Vorliegender Text:
Diskussion über soziale Verantwortung von Fußballvereinen

Verein Münchner Sportjournalisten (VMS)

06.02.2017 In seinem neuesten Werk kritisiert Ronny Blaschke die Fußballklubs scharf. Etliche würden zu viel über soziales Engagement reden, aber zu wenig tun. Bei der Buchvorstellung in München war auch Thomas Hitzlsperger anwesend. Der ehemalige Nationalspieler sieht beides – Hilfsbereitschaft und Heuchelei.
Autor: Günter Klein
In der Schwabinger Kneipe „Stadion“ gibt es mehrmals wöchentlich Fußballstars zu sehen. Auf den Bildschirmen, bei den Übertragungen aus Bundesliga und Champions League. Doch nun war ein Prominenter leibhaftig da: Thomas Hitzlsperger, ehemaliger Nationalspieler und neuerdings Vorstandsbeauftragter für die Lizenzspielermannschaft beim VfB Stuttgart.

Bereitgestelltes Material:
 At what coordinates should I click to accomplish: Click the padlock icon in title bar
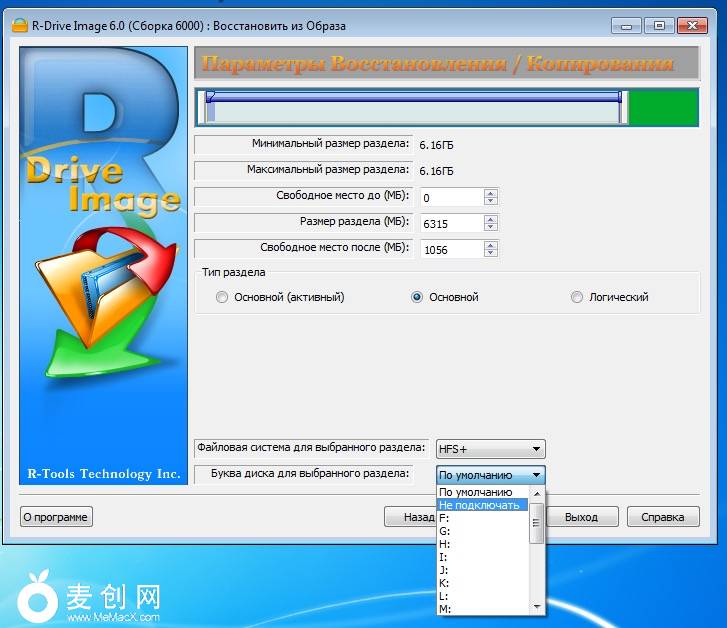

Zu erledigende Aufgaben:
a) Prüfe, ob die Aussagen (i) bis (iii) mit dem Text über die Buchvorstellung übereinstimmen, und beantworte jede mit Ja oder Nein samt den ausschlaggebenden Worten des Textes als wörtlichem Zitat. (i) Thomas Hitzlsperger war bei der Buchvorstellung in München anwesend. (ii) Die Kneipe „Stadion“ befindet sich in Schwabing. (iii) Thomas Hitzlsperger ist Trainer beim VfB Stuttgart.
b) Greife den Text über die Buchvorstellung auf und schreibe ihn im Anschluss an seinen letzten Satz weiter.
Das Material stammt aus einer anderen Quelle.

Antworten je Aufgabe:
a)
(i) Ja: „Bei der Buchvorstellung in München war auch Thomas Hitzlsperger anwesend.“
(ii) Ja: „In der Schwabinger Kneipe „Stadion““
(iii) Nein: „neuerdings Vorstandsbeauftragter für die Lizenzspielermannschaft beim VfB Stuttgart“

b)
Hitzlsperger kam als Gast von Ronny Blaschke ins „Stadion“. Blaschke, Mitglied des Verbandes der Sportjournalisten Berlin-Brandenburg (VdSBB), hat für sein neues Buch „Gesellschaftsspielchen – Fußball zwischen Hilfsbereitschaft und Heuchelei“ auch Hitzlsperger interviewt, den sozial und gesellschaftspolitisch wohl engagiertesten (Ex-)Profi in Deutschland (Hitzlsperger-Foto: GES-Sportfoto/Augenklick).

„Es gibt beides, Hilfsbereitschaft und Heuchelei“, sagt Hitzlsperger. Er kennt „Leute, die versuchen, Geld abzuschöpfen“ und Spieler, die Stiftungen gründen, weil es steuerliche Vorteile bringt und ein positives Image schafft. Doch ebenso ist er vielen Menschen begegnet, deren Engagement ehrlich sei.

Philipp Lahms soziales Engagement in einem südafrikanischen Township

Weitere Gäste der Talkrunde waren Professor Dr. Patricia East, ehrenamtliche Geschäftsführerin der Philipp-Lahm-Stiftung, und Stephanie Dilba, die sich beim TSV 1860 in der Initiative „Löwenfans gegen Rechts“ engagiert und bei den „Football Supporters Europe“ mitarbeitet.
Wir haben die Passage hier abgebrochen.